* Start Given text *
You have Indians living on your street? Make sure they don’t create a health hazard – smelly, dirty bastards.

While I wasn’t quite sure what a bastard was, even at eight I knew it couldn’t be a good thing, if it was tied to smelly and dirty. So, naturally, because my own family had said this (and my mum and stepdad had laughed and agreed), I saw the little girl across the street as dirty. Smelly. And probably a bastard.

It was only when I had to sit down next to her at lunch one day that I realized how wrong I was.

She was an angel. A beautiful, happy little girl who only wanted to be friends and fit in. Who didn’t smell. Who wasn’t dirty. And was clearly not whatever a bastard was.

My world was confused – how could this be? Looking back, I guess that may have been one of the points where I realized life was complicated and not as it seems.

We Are What We’re Told

One of my heroes, Nelson Mandela, has a wonderful quote, that has stayed with me ever since I heard it as a young man. The quote is below.
* End Given text *
* Start Provided material *
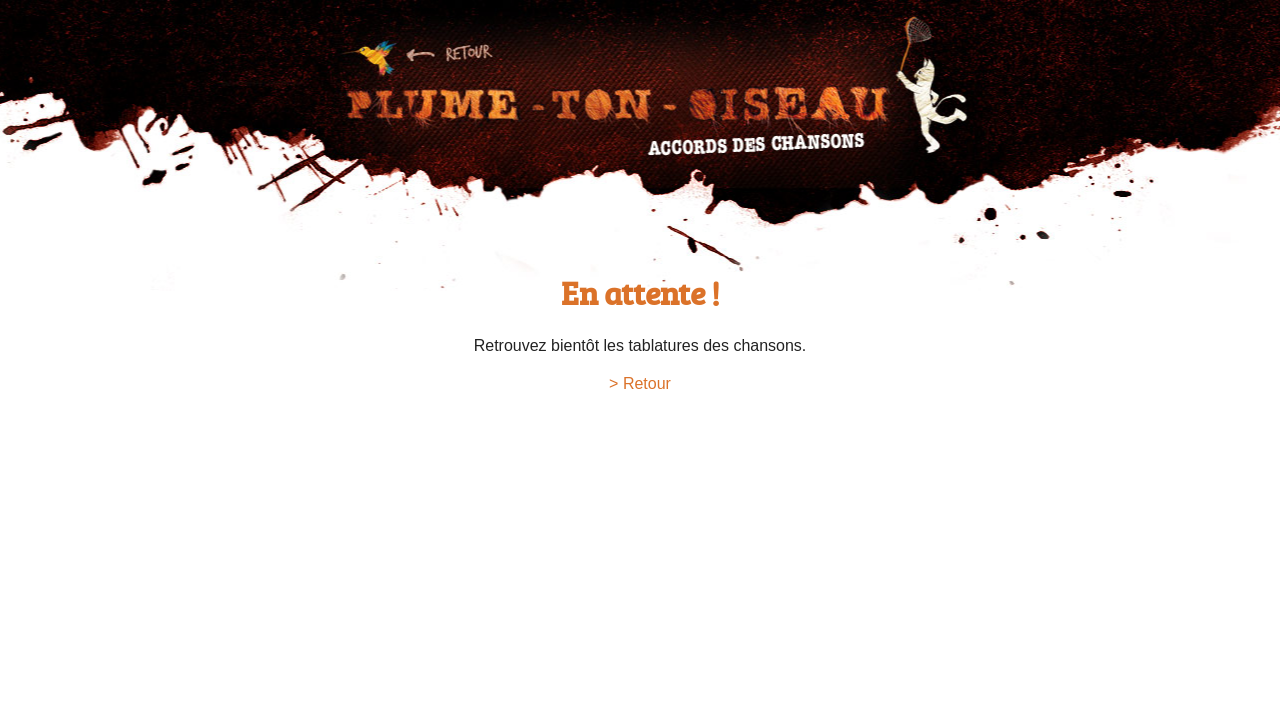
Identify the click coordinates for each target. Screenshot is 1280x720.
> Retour (640, 383)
* End Provided material *
List of tasks
A: Copy the stretch of the essay on childhood prejudice from "It was only" through "quote is below.".
B: Carry on the essay on childhood prejudice from its last line.
The data has nothing to do with the essay on childhood prejudice.

Responses for each task
A:
It was only when I had to sit down next to her at lunch one day that I realized how wrong I was.

She was an angel. A beautiful, happy little girl who only wanted to be friends and fit in. Who didn’t smell. Who wasn’t dirty. And was clearly not whatever a bastard was.

My world was confused – how could this be? Looking back, I guess that may have been one of the points where I realized life was complicated and not as it seems.

We Are What We’re Told

One of my heroes, Nelson Mandela, has a wonderful quote, that has stayed with me ever since I heard it as a young man. The quote is below.

B:
Nelson Mandela hate quote

The key point that stood out for me when I first heard this was the part about us learning to hate, as opposed to being born hating – because it reminded me so much of my experience with my Indian neighbour and subsequent schoolfriend.

Before I got to know her, I’d already judged and would never have thought differently, because my family – my trusted educators – had taught me there was something undesirable about this little girl.

The same happened many times, in many shapes and sizes, as I was growing up.

  • My grandparents, my stepdad, my uncles, my cousins – they all told me that “the English are bastards, we hate them and all of Scotland does.”
  • My schoolfriends – based on what they’d been taught – made me believe that girls were stupid (intelligence-wise) and this is why they could only ever be any good in the kitchen, and to leave the real jobs for men.
  • My first boss made me believe that sexual orientation was wrong, if it was anything other than a man loving a woman, and a woman loving a man. Being gay wasn’t normal – instead, gay men were fags, gay women were ugly dykes, and they would all kill the human race through dirty behaviour.

This is the atmosphere I was brought up in. The atmosphere I was raised in, every day. The atmosphere my first entry into the adult world as a working person, contributing back to society, was presented as.

When all that is around you, and from the very people that are meant to be the ones that raise you right, is it any wonder we have so much hatred around us?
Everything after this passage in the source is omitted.